VAPT Techniques for REST APIs

Every year, a hundred thousand APIs become available on the internet. API (application programming interface) is nothing but a language used among various applications. Studies show that API abuses will become the most common type of web application-related attacks, which is exactly why securing them holds the utmost importance for a business entity. API security is all about securing API endpoints from attackers. These endpoints are mainly vulnerable to unauthorized access, injection vulnerabilities, and data loss or data leakage.

What is REST?
REST or RESTful API conforms to the architectural constraints and allows for interaction with RESTful web services. REST stands for Representational State Transfer. All popular companies, generally use REST APIs. These APIs exchange data between applications which makes them more vulnerable to attacks. If a security breach takes place, a lot of sensitive data is at stake. When API security is being discussed, it is often assumed that API security is a feature of API. But it is not so. API security is a different technology.
Vulnerabilities like weak authentication, lack of encryption, and other flaws make APIs vulnerable to attacks like data exposure, broken access control, injection attacks, Dos attacks, and many more.
Organizations believe, that having features from API security will make their product and services more secure. Though this is not completely wrong and APIs enhance the security and protection of security systems, only counting on having API security features is not enough. A penetration testing of APIs is an important step toward identifying the loopholes that may lead to an attack.

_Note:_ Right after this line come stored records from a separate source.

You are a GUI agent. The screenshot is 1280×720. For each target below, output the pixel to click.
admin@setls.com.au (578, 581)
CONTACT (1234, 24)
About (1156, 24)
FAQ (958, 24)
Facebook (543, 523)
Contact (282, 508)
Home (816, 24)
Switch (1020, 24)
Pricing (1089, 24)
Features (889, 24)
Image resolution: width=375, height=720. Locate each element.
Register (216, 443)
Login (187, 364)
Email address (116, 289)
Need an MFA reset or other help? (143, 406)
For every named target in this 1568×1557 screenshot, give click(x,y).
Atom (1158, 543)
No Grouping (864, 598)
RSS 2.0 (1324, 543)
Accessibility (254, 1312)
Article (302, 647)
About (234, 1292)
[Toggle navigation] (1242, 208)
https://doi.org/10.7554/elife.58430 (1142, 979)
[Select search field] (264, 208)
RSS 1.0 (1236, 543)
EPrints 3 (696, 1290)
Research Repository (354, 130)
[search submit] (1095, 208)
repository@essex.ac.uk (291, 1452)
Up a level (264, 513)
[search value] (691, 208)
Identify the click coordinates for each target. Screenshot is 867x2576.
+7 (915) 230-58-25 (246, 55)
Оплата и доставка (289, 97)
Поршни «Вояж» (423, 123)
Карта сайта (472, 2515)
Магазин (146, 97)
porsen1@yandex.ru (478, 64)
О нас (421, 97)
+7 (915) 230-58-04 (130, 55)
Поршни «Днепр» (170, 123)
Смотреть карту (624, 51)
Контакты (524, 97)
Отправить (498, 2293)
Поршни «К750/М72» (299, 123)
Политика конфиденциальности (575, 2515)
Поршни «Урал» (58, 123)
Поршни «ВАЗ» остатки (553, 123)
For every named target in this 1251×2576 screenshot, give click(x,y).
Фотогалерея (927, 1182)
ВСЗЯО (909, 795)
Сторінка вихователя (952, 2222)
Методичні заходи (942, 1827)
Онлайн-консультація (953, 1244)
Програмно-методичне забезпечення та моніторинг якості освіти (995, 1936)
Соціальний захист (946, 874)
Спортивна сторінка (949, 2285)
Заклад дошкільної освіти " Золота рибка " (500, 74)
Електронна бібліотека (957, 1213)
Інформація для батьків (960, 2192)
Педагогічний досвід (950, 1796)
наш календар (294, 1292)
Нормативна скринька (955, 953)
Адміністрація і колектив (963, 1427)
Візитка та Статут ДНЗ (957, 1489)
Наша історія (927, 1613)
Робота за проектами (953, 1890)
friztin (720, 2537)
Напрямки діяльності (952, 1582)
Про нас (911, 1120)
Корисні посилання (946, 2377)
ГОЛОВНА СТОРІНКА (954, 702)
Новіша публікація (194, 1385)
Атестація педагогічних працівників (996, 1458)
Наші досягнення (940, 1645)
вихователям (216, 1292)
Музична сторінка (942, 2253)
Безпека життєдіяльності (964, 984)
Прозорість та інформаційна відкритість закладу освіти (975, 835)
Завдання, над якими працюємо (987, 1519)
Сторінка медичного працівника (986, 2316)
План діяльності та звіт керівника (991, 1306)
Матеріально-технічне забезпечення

Let us have a look at some of the VAPT techniques that we know to exist today for REST API security.

  1. API input fuzzing

    What do we exactly mean by fuzzing? Fuzzing is nothing but giving random data as input to the API till something is discovered. Essentially, trying to input random data till the API provides any information, is fuzzing. This random data can be a number, string, or any random character. There are many open tools available for automating the entire process. These tools have the provision to select the desired web address to carry out vulnerability testing. Once the test is finished, results are shown in pictorial or graphical representations if the API is vulnerable.

  2. Injection Attacks

    We have seen that an API is highly vulnerable to injection attacks. The OWASP Top 10 vulnerabilities for API security include Injection attacks as one of the vulnerabilities. These include SQL Injections (SQLi) or any command injections.
    SQLi attacks usually occur when any unsanitized input is processed by the database. These inputs are nothing but API inputs, which makes it important to test the REST API for any bugs. For the test, input SLQ commands like ‘or 1=1– or “and 1=1–
    If the API is vulnerable to error-based attacks or SQL injection, it will bypass some functionality of the API and respond with a specific message. SQLi may still generate a DBMS error in the message even if it is not error-based.
    An API can also be injected by various OS commands. So, if an API is being used to view the contents of a website, malicious code can be executed with the web address. Parameters provided via an API call are frequently vulnerable to manipulation. An attacker can change the values of a product and hence obtain it nearly for free by manipulating them. Any browser’s element inspector can be used to accomplish this. So, when sending queries to your API endpoint, make sure to test such hidden fields.

  3. Unhandled HTTP methods

    HTTP methods are frequently used by web applications interfacing with APIs. These HTTP methods are used to save, delete, and retrieve data. If a server does not support an HTTP method, it should normally return an error. This isn’t always the case, especially with vulnerable APIs.
    Make a HEAD request to your API endpoint that requires authentication to test for such a vulnerability. HEAD requests can be sent in a variety of methods. If we get a 405 method not allowed or 501, things are fine. It could be a vulnerability if we get a 200 OK without authentication.
    Using SSL to encrypt HTTP messages to and from the API is helpful in the handling of HTTP methods.

    These methods are the existing methods for vulnerability assessment and penetration testing on REST APIs. If your API is vulnerable, you may follow certain security practices to save your APIs from attacks. Validate access tokens every time a user requests an API functionality. The access tokens exist to maintain a level of authorization for users. At the same time, these input parameters should be sanitized.
    Limiting the number of requests to API by any user, a security solution should be in place to scan each request for every API request made.